[SHORT EXERCISE]
Copy out the listing from its opening line through the line that contains "point(52,31)", swapping "Undo" for "Redo" and keeping everything else unchanged.

[ROWS]
_____

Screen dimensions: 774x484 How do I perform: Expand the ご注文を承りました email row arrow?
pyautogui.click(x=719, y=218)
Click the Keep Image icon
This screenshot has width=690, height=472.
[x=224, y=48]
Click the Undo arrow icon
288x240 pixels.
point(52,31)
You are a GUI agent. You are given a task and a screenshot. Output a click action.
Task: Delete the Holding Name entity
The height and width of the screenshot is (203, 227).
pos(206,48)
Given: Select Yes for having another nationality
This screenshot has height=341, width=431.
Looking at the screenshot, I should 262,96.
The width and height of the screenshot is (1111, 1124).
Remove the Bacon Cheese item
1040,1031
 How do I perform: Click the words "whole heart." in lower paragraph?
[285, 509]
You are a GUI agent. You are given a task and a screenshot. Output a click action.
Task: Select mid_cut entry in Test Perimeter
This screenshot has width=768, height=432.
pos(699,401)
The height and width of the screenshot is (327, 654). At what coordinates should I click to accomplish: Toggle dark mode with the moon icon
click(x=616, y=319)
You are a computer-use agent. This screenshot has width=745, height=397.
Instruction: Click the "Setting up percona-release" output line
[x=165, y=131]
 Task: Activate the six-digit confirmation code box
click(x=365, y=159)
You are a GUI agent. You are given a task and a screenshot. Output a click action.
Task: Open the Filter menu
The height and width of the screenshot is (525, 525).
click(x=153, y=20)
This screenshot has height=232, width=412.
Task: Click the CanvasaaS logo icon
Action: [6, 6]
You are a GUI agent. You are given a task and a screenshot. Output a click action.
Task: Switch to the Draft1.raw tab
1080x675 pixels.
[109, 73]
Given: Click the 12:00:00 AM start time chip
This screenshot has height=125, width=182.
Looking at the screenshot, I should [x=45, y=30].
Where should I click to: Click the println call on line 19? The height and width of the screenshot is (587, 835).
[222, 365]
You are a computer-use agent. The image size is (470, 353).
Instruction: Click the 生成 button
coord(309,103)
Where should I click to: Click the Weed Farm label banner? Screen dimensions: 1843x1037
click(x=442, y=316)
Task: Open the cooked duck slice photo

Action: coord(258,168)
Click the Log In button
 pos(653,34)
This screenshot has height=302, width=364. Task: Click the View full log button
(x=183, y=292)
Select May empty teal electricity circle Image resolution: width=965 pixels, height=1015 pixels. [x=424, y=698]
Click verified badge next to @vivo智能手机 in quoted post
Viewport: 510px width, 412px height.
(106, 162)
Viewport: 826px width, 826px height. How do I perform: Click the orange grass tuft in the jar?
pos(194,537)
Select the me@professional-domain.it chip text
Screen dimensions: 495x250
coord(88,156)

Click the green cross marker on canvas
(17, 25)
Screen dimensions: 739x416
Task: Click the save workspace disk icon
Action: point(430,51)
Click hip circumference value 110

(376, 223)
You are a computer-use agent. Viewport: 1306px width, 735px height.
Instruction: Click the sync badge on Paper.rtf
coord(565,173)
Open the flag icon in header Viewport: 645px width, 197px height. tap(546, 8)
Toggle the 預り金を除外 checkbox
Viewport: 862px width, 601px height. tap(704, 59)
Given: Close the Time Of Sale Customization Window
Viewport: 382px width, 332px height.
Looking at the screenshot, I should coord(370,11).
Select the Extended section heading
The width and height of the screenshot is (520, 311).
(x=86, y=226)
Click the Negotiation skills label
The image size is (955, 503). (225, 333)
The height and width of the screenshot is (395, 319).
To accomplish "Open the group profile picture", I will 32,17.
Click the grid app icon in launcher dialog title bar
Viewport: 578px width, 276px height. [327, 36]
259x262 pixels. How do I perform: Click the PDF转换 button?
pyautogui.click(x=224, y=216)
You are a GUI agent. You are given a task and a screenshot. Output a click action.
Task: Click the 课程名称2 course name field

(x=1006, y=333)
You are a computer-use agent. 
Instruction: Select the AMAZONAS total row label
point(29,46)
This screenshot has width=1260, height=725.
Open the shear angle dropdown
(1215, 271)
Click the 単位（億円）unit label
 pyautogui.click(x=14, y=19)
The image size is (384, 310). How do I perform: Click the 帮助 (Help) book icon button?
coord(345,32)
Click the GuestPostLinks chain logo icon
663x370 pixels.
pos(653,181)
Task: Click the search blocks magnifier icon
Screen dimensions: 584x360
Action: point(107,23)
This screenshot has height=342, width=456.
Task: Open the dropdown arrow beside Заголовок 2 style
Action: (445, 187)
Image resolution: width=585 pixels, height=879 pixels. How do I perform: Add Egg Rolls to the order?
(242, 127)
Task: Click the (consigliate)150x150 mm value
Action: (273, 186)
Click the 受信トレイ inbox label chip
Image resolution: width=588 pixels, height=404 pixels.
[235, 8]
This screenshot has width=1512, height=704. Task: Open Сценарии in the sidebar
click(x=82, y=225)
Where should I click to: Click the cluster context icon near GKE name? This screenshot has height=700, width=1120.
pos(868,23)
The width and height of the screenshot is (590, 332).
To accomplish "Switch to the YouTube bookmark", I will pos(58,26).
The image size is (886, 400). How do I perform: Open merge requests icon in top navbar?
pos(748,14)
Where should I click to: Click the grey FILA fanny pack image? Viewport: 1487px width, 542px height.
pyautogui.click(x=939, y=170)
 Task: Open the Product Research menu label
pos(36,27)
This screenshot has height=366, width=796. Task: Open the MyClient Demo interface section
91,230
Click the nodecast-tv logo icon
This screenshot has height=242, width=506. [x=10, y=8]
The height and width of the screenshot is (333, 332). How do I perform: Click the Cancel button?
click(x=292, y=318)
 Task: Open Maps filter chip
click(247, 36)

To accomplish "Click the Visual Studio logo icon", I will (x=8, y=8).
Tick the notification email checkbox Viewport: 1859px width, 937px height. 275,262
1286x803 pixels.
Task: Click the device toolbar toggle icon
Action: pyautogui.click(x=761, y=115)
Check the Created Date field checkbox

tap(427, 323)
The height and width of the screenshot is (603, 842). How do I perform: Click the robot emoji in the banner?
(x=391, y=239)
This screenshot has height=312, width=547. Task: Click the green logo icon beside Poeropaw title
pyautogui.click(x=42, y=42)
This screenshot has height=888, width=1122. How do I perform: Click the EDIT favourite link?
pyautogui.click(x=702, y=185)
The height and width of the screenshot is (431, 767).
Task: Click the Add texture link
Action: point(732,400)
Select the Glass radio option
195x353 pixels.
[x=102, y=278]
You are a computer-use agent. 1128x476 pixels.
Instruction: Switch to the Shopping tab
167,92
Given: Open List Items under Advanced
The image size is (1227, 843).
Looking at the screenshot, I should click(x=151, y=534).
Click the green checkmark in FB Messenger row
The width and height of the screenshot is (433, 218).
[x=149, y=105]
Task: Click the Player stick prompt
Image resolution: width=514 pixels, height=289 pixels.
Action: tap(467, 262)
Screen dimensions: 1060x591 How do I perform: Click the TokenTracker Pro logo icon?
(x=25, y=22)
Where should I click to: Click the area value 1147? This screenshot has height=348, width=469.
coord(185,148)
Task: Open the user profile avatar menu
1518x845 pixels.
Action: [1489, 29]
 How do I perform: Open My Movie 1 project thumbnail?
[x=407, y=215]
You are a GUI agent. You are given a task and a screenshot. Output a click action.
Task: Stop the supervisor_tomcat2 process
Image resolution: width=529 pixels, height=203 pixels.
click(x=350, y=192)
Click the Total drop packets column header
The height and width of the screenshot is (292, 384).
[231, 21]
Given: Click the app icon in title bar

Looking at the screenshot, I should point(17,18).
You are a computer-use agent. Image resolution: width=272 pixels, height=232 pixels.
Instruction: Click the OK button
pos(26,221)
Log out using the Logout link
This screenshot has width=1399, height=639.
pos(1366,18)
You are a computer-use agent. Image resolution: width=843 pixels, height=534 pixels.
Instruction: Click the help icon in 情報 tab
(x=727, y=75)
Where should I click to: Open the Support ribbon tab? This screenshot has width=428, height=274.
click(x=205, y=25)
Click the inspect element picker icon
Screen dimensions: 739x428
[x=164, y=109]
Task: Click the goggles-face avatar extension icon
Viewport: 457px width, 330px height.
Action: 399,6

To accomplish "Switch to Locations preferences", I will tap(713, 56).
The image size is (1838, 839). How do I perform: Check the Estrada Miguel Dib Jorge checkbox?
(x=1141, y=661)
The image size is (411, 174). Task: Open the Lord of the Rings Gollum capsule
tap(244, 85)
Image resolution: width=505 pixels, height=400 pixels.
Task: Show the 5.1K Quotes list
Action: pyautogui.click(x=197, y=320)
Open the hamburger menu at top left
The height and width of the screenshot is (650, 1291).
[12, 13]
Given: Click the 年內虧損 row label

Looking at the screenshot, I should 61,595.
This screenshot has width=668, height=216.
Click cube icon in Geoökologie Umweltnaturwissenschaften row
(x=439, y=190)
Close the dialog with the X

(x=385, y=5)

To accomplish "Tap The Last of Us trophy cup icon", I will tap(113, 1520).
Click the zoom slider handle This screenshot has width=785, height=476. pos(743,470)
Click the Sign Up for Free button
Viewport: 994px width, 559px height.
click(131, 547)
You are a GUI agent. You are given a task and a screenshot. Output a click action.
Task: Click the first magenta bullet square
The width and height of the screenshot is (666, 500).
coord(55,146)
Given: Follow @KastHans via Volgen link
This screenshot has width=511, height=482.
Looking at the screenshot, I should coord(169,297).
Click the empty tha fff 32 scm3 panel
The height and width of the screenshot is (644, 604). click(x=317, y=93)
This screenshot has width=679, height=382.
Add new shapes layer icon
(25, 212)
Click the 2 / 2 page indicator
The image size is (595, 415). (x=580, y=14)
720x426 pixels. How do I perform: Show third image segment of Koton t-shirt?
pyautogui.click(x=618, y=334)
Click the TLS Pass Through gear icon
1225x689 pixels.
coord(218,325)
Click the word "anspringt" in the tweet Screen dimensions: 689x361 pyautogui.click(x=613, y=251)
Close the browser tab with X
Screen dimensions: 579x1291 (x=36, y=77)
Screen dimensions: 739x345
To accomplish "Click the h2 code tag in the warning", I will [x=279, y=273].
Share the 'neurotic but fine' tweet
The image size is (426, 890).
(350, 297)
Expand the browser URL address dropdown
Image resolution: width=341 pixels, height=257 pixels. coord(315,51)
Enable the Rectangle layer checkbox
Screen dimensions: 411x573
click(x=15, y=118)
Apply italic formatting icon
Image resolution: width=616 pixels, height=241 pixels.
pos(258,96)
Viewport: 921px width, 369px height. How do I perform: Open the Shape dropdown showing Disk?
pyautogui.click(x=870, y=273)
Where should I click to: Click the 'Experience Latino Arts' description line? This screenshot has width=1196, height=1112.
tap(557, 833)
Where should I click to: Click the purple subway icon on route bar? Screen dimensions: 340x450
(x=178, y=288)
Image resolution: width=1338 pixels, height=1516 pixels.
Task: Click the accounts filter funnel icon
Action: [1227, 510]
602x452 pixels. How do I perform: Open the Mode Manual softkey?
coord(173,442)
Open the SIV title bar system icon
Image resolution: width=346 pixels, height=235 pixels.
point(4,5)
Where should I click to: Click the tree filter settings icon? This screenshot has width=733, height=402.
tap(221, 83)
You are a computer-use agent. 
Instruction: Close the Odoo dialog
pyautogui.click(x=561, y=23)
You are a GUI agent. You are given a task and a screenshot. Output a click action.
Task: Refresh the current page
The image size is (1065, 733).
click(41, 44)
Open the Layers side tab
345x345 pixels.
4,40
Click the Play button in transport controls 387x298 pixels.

_____

[THE COMPLETED TASK]
Screen dimensions: 774x484 How do I perform: Expand the ご注文を承りました email row arrow?
pyautogui.click(x=719, y=218)
Click the Keep Image icon
This screenshot has width=690, height=472.
[x=224, y=48]
Click the Redo arrow icon
288x240 pixels.
point(52,31)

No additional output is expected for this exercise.